Ha nacido nuestro Redentor “de una mujer, nacido bajo la ley”, con lo cual es uno como nosotros, pero a la vez es Dios. Él asume nuestra condición humana, y a partir de la Encarnación la Alianza de Dios con el hombre cobra una realidad increíble. Es una Alianza que el hombre no podía sospechar llegase tan lejos. ¿Cómo se digna Dios hacer una Alianza no sólo desigual, sino en la que de parte del hombre domina más el aspecto de su infidelidad que el de su pequeñez. Dios no sólo ha pasado por encima de la insignificancia de la naturaleza humana, sino que después de tan reiteradas y graves deudas que ha contraído el hombre con Dios todavía multiplica su misericordia hasta el infinito asumiendo la misma naturaleza del hombre. No sólo es sorprendente para los hombres: los mismos ángeles rebeldes se negaron a adorar a Dios hecho hombre por tomar una naturaleza tan baja.

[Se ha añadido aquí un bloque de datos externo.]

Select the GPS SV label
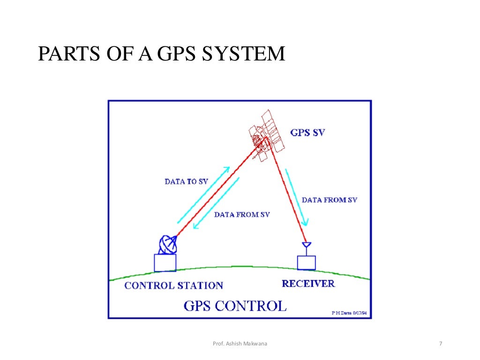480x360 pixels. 308,132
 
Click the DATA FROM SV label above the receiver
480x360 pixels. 329,200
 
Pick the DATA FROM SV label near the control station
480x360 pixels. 242,215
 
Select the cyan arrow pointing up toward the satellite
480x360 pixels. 203,194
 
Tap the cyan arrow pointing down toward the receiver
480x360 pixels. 297,197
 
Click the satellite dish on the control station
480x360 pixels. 168,244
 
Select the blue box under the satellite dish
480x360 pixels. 165,262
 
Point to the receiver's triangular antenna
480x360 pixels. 306,245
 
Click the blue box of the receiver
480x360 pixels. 307,262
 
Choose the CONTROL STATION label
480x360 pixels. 173,285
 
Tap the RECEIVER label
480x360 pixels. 308,284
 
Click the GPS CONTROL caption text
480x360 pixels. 234,306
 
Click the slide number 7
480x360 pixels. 441,345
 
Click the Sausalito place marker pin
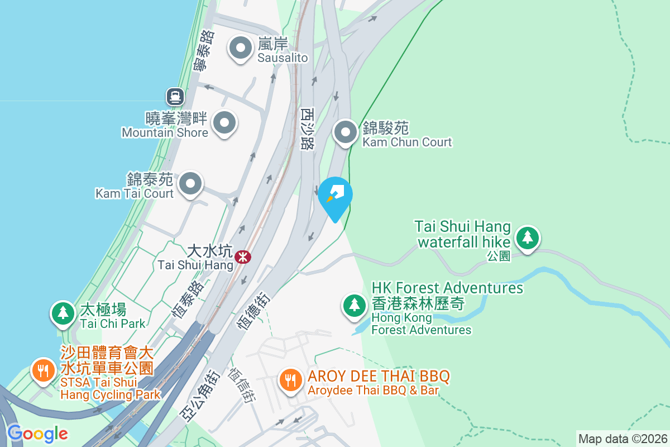[241, 48]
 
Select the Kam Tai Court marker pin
[190, 183]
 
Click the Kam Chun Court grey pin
[346, 133]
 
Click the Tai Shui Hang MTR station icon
[243, 257]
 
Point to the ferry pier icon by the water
[175, 97]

Pero pasemos a considerar el aspecto de su unión con la suerte del hombre, que es a lo que nos conduce la primera lectura de un libro del Pentateuco: “El Señor te bendiga y te proteja… Así invocarán mi nombre sobre los israelitas y yo los bendeciré”. Dios nos había permitido usar su nombre como protección, pues Él iba a solidarizarse con nuestra suerte. Pero su solidaridad es tal que, aunque algunos se empeñen en reducir a eso la misión de Jesucristo, ésa solidaridad que la Palabra de Dios llama Alianza, supera con creces la pequeña solidaridad de compartir nuestras limitaciones y sufrir las injusticias de los hombres. Antes de darnos otra cosa nos redime de la infamia del pecado, satisfaciendo por nosotros una deuda que el por sí mismo es incapaz de satisfacer, y para colmo de misericordia: nos hace partícipes de su condición divina.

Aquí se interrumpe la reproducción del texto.